Frankfurter Allgemeine Zeitung - Rezension
Frankfurter Allgemeine Zeitung | Besprechung von 25.10.1997

Das Tuten der Hurtigrute
Lars Saabye Christensen schickt einen Hammondorganisten auf die Lofoten · Von Dirk Schümer

Norwegen muß ein glückliches Land sein. Als wäre es nicht genug, daß die Ölfunde in der Nordsee die Menschen so reich gemacht haben, daß ihre weise politische Elite inzwischen mehrere hundert Milliarden Mark für künftige Generationen auf die hohe Kante legen konnte, daß sie sich leisten, Tunnel und Brücken zu ihren zahlreichen nahezu unbewohnten Inseln zu bauen, daß jeder Altersheimbewohner das Anrecht auf ein Einzelzimmer hat und daß die Norweger - proportional zur niedrigen Einwohnerzahl - die meisten Medaillen bei internationalen Sportwettkämpfen erringen - nein, obendrein produziert man zwischen Fjord und Fjell Kultur auf Weltniveau, insonderheit nicht erst seit Ibsen große Literatur.

Nun konnten die verwöhnten Norweger sich in den letzten Jahren im Gefühl sonnen, daß ihr Landsmann Sverre Fehn den angesehensten Architektenpreis der Welt erhalten hat, daß Leif Ove Andsnes zu den hoffnungsvollsten Pianisten auf Erden zählt, daß der norwegische Schulmeister Jostein Gaarder mit "Sophies Welt" einen philosophischen Weltbestseller verfaßte und daß sie mit Erik Fosnes Hansen einen namhaften, jungen Romancier zu den Ihren zählen. Als wäre das alles nicht übergenug, meldet sich nun mit Lars Saabye Christensen ein norwegischer Debütant auf dem deutschen Buchmarkt, und auch das - wir ahnten es schon - ist ein ganz famoser Autor. Ein glückliches Volk, diese Norweger.
+++
> _Anweisung 1_
Gib aus der Rezension den Abschnitt aus, der mit „Nun konnten die“ beginnt und mit „Volk, diese Norweger.“ endet.
> _Anweisung 2_
Beantworte anhand der Rezension:
(a) Von welchem Datum ist die Besprechung?
(b) Auf welche Inselgruppe schickt Christensen laut Untertitel einen Hammondorganisten?
(c) Mit welchem Buch verfasste Jostein Gaarder einen philosophischen Weltbestseller?

> _Datenauszug_
+++
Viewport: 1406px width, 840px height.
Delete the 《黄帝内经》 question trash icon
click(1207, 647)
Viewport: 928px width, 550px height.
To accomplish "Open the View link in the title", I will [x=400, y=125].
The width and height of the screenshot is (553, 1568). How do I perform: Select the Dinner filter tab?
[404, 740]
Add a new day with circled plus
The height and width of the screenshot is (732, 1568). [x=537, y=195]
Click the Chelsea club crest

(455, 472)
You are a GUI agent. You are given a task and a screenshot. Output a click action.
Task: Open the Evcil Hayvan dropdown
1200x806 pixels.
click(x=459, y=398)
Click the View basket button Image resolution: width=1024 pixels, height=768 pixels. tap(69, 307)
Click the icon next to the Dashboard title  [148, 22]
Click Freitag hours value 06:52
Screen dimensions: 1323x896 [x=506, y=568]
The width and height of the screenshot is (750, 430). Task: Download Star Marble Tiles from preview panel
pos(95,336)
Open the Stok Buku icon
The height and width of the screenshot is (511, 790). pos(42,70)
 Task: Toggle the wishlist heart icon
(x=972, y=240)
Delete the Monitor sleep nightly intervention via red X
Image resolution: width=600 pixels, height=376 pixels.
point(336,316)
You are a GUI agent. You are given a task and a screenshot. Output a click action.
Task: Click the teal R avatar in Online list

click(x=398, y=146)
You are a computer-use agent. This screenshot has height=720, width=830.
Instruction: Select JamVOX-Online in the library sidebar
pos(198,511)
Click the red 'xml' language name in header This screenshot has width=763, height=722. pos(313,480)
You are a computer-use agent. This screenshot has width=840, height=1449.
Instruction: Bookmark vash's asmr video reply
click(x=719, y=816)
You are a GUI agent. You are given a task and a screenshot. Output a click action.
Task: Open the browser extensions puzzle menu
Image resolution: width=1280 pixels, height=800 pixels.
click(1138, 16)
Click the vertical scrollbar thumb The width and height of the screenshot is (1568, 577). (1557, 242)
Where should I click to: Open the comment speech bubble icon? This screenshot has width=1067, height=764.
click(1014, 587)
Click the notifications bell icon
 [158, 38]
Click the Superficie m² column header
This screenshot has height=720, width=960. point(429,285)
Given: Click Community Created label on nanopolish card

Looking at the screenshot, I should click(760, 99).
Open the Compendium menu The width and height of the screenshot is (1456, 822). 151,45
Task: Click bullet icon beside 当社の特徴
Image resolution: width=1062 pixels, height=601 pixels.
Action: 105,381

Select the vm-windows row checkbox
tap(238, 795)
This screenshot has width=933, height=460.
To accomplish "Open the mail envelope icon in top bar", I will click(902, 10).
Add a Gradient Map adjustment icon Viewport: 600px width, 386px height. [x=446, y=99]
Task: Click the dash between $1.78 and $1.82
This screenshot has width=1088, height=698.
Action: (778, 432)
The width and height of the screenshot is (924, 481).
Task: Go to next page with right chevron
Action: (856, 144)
+++
> _Ergebnis 1_
Nun konnten die verwöhnten Norweger sich in den letzten Jahren im Gefühl sonnen, daß ihr Landsmann Sverre Fehn den angesehensten Architektenpreis der Welt erhalten hat, daß Leif Ove Andsnes zu den hoffnungsvollsten Pianisten auf Erden zählt, daß der norwegische Schulmeister Jostein Gaarder mit "Sophies Welt" einen philosophischen Weltbestseller verfaßte und daß sie mit Erik Fosnes Hansen einen namhaften, jungen Romancier zu den Ihren zählen. Als wäre das alles nicht übergenug, meldet sich nun mit Lars Saabye Christensen ein norwegischer Debütant auf dem deutschen Buchmarkt, und auch das - wir ahnten es schon - ist ein ganz famoser Autor. Ein glückliches Volk, diese Norweger.

> _Ergebnis 2_
(a) 25.10.1997
(b) Auf die Lofoten
(c) „Sophies Welt“